El Ayuntamiento de Valencia ha aprobado una moratoria para los apartamentos turísticos, estableciendo una de las regulaciones más estrictas de España para evitar la proliferación de este tipo de alojamientos en los barrios de la ciudad. El pleno municipal, celebrado este miércoles, aprobó la medida con el respaldo del equipo de gobierno y la oposición de Compromís y el PSPV. Esta propuesta contempla una exposición pública de 45 días para modificar las normas urbanísticas del Plan General de Ordenación Urbana de Valencia que regulan los usos terciarios hoteleros.
Juan Giner, concejal responsable del Área de Urbanismo, Vivienda y Licencias, destacó que esta iniciativa representa «la clara voluntad del gobierno municipal de detener la proliferación de estos alojamientos». En el debate, Borja Sanjuan, portavoz del PSPV, criticó que la regulación debería aplicarse a todos los barrios y advirtió sobre la posible apertura de 6.000 nuevos apartamentos.
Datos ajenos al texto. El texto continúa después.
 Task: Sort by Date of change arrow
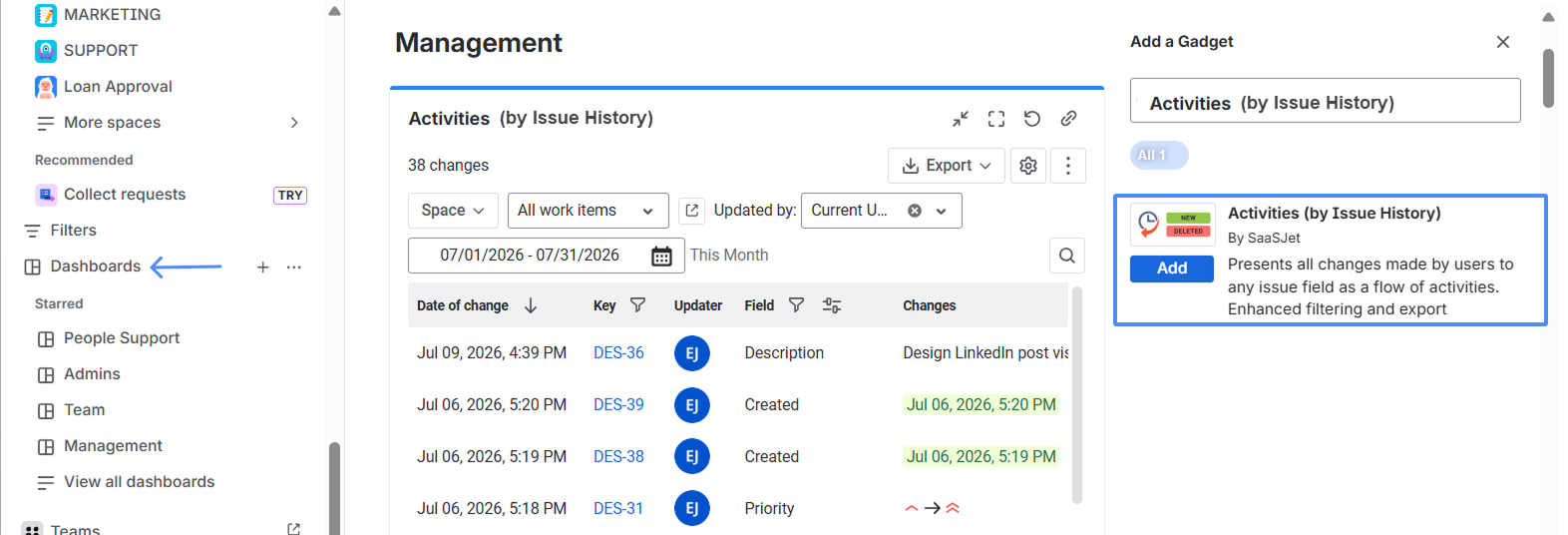tap(531, 305)
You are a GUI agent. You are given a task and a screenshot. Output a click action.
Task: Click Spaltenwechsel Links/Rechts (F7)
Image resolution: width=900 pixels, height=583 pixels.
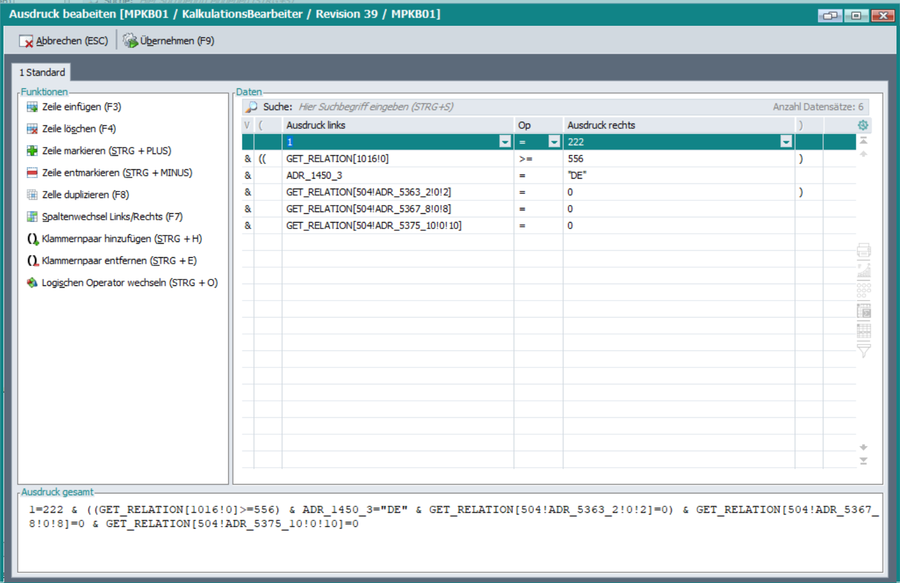pos(111,217)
Sanjuan afirmó que acuerdos como el aprobado «benefician a quienes creen que Valencia está en venta, para visitar y no para vivir».
Por su parte, Papi Robles, portavoz de Compromís, expresó que la normativa podría llevar a un aumento de plazas turísticas, especialmente en áreas saturadas como Ciutat Vella. Robles señaló que el vecindario no solo compite con viviendas turísticas, sino también con nuevas instalaciones hoteleras.
El concejal Giner agregó que la normativa busca mantener el equilibrio turístico en los barrios y que el equipo de gobierno está trabajando con una visión restrictiva y de futuro para proteger a los residentes y potenciar los comercios locales. La alcaldesa de Valencia, María José Catalá, cerró el debate defendiendo el enfoque de su gobierno en materia de vivienda y regulaciones. Informó que en su mandato se han puesto en marcha más de 1.000 viviendas de protección oficial y se han intensificado las inspecciones a actividades turísticas no reguladas.
La normativa propuesta, tras su tramitación y aprobación ambiental, aplicará restricciones significativas, como la prohibición de nuevas plazas turísticas en distritos que superen el 8% respecto al número de residentes empadronados. Asimismo, se limitará el uso de viviendas turísticas al 2% del total de viviendas residenciales en cada barrio, con excepción de Ciutat Vella, que tiene una normativa propia. Además, se protegerá el comercio estableciendo que solo el 15% de los locales en cada manzana podrán convertirse en viviendas turísticas, reservando el 85% restante para otros usos comerciales.
En otro asunto, el pleno del Ayuntamiento de Valencia rechazó la creación del nuevo Consejo Local de Inclusión y Derechos Sociales debido a los votos en contra de Compromís y el PSPV, junto con la abstención de Vox. Pese a los 13 votos a favor del Grupo Popular, la iniciativa no prosperó. Este consejo buscaba adaptar la participación social de la ciudad a la Ley de servicios sociales inclusivos de la Comunitat Valenciana.